[BEGIN Material for this exercise]

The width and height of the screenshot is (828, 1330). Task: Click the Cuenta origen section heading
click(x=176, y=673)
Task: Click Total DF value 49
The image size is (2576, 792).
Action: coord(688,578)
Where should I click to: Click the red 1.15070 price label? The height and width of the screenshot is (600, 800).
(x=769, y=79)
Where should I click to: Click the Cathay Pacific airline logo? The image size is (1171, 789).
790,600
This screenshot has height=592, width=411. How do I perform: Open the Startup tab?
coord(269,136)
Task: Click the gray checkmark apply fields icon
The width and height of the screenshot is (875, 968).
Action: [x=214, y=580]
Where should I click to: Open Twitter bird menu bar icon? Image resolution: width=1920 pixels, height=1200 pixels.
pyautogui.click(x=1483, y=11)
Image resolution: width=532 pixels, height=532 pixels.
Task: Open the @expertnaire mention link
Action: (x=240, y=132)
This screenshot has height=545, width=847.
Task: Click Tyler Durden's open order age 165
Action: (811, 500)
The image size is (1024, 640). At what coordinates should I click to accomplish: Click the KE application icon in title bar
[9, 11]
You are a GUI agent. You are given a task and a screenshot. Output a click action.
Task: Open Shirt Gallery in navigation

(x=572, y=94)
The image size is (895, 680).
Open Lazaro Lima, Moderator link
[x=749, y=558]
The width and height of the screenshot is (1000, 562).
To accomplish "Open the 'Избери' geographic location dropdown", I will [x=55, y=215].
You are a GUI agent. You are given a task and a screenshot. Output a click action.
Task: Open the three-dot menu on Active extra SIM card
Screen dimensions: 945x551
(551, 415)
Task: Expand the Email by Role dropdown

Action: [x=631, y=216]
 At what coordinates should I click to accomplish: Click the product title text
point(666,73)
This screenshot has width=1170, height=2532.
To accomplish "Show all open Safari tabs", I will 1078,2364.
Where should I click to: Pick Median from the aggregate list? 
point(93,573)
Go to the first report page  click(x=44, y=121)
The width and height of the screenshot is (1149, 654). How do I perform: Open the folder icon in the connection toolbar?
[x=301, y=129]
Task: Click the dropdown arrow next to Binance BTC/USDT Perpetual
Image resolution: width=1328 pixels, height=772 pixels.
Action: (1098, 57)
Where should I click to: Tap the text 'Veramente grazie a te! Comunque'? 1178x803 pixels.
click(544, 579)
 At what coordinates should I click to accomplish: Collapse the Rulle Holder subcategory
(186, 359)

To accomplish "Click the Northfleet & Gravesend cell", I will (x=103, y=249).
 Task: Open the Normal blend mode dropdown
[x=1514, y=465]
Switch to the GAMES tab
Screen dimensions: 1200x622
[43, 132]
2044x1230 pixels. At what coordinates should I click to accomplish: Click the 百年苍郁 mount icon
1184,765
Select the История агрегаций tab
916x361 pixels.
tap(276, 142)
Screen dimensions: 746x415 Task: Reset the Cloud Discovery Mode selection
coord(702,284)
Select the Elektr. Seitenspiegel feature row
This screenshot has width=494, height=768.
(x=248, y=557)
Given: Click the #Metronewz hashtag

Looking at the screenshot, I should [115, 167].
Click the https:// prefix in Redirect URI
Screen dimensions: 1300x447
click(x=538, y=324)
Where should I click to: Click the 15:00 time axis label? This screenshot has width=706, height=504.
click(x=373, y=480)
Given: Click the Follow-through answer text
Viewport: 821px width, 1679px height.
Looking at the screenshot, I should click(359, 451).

[END Material for this exercise]

What to do: Copy all of the data above line for line, without changing a single character.

Task result:
The width and height of the screenshot is (828, 1330). Task: Click the Cuenta origen section heading
click(x=176, y=673)
Task: Click Total DF value 49
The image size is (2576, 792).
Action: coord(688,578)
Where should I click to: Click the red 1.15070 price label? The height and width of the screenshot is (600, 800).
(x=769, y=79)
Where should I click to: Click the Cathay Pacific airline logo? The image size is (1171, 789).
790,600
This screenshot has height=592, width=411. How do I perform: Open the Startup tab?
coord(269,136)
Task: Click the gray checkmark apply fields icon
The width and height of the screenshot is (875, 968).
Action: [x=214, y=580]
Where should I click to: Open Twitter bird menu bar icon? Image resolution: width=1920 pixels, height=1200 pixels.
pyautogui.click(x=1483, y=11)
Image resolution: width=532 pixels, height=532 pixels.
Task: Open the @expertnaire mention link
Action: (x=240, y=132)
This screenshot has height=545, width=847.
Task: Click Tyler Durden's open order age 165
Action: (811, 500)
The image size is (1024, 640). At what coordinates should I click to accomplish: Click the KE application icon in title bar
[9, 11]
You are a GUI agent. You are given a task and a screenshot. Output a click action.
Task: Open Shirt Gallery in navigation

(x=572, y=94)
The image size is (895, 680).
Open Lazaro Lima, Moderator link
[x=749, y=558]
The width and height of the screenshot is (1000, 562).
To accomplish "Open the 'Избери' geographic location dropdown", I will [x=55, y=215].
You are a GUI agent. You are given a task and a screenshot. Output a click action.
Task: Open the three-dot menu on Active extra SIM card
Screen dimensions: 945x551
(551, 415)
Task: Expand the Email by Role dropdown

Action: [x=631, y=216]
 At what coordinates should I click to accomplish: Click the product title text
point(666,73)
This screenshot has width=1170, height=2532.
To accomplish "Show all open Safari tabs", I will 1078,2364.
Where should I click to: Pick Median from the aggregate list? 
point(93,573)
Go to the first report page  click(x=44, y=121)
The width and height of the screenshot is (1149, 654). How do I perform: Open the folder icon in the connection toolbar?
[x=301, y=129]
Task: Click the dropdown arrow next to Binance BTC/USDT Perpetual
Image resolution: width=1328 pixels, height=772 pixels.
Action: (1098, 57)
Where should I click to: Tap the text 'Veramente grazie a te! Comunque'? 1178x803 pixels.
click(544, 579)
 At what coordinates should I click to accomplish: Collapse the Rulle Holder subcategory
(186, 359)

To accomplish "Click the Northfleet & Gravesend cell", I will (x=103, y=249).
 Task: Open the Normal blend mode dropdown
[x=1514, y=465]
Switch to the GAMES tab
Screen dimensions: 1200x622
[43, 132]
2044x1230 pixels. At what coordinates should I click to accomplish: Click the 百年苍郁 mount icon
1184,765
Select the История агрегаций tab
916x361 pixels.
tap(276, 142)
Screen dimensions: 746x415 Task: Reset the Cloud Discovery Mode selection
coord(702,284)
Select the Elektr. Seitenspiegel feature row
This screenshot has width=494, height=768.
(x=248, y=557)
Given: Click the #Metronewz hashtag

Looking at the screenshot, I should [115, 167].
Click the https:// prefix in Redirect URI
Screen dimensions: 1300x447
click(x=538, y=324)
Where should I click to: Click the 15:00 time axis label? This screenshot has width=706, height=504.
click(x=373, y=480)
Given: Click the Follow-through answer text
Viewport: 821px width, 1679px height.
Looking at the screenshot, I should click(359, 451).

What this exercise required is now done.